(Goal of the exercise)
Copy out the entries word for word, starting at the line with "Click the cell" and ending at the line with "I will point(359,29).".

(Supplied entries)
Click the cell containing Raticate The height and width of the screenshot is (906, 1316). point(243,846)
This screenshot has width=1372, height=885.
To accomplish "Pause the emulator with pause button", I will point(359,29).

==

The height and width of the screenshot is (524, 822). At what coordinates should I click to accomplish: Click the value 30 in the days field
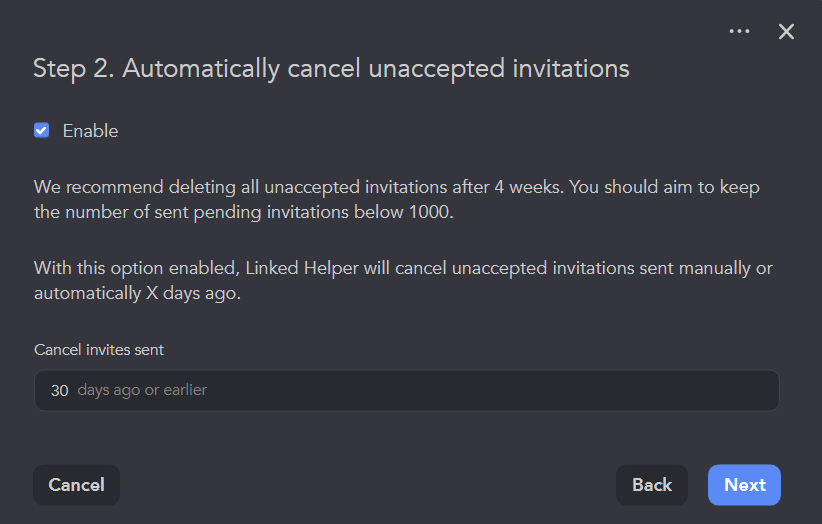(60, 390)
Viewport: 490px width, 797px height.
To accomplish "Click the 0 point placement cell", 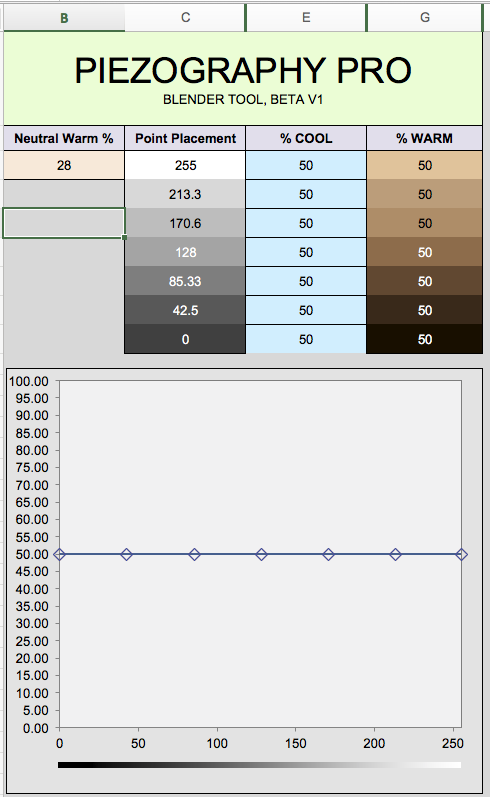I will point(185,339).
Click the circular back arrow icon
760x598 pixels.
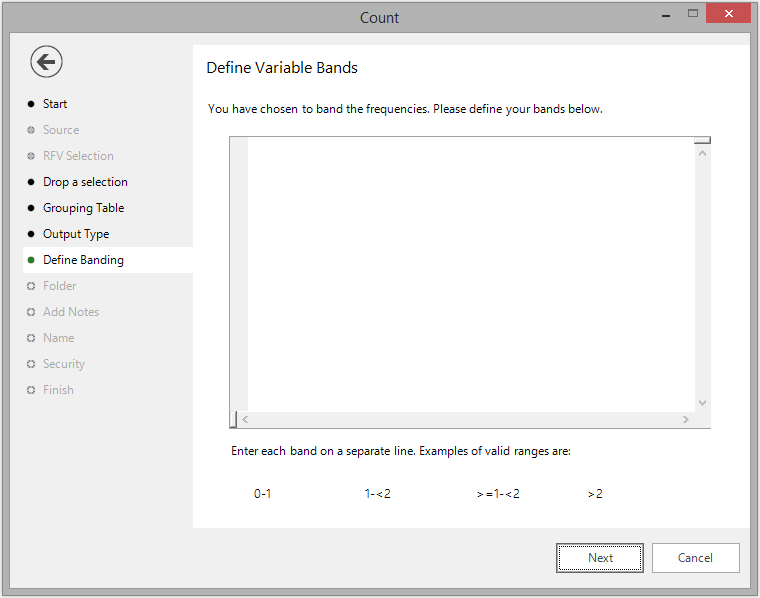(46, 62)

* * *

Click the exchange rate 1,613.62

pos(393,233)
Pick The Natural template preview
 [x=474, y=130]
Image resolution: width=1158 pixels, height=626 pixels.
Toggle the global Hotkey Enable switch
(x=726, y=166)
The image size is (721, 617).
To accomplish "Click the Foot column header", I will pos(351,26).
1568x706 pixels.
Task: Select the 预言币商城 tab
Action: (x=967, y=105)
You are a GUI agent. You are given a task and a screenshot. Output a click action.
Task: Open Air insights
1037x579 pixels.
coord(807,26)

(Task solution)
Click the cell containing Raticate The height and width of the screenshot is (906, 1316). point(243,846)
This screenshot has width=1372, height=885.
To accomplish "Pause the emulator with pause button", I will point(359,29).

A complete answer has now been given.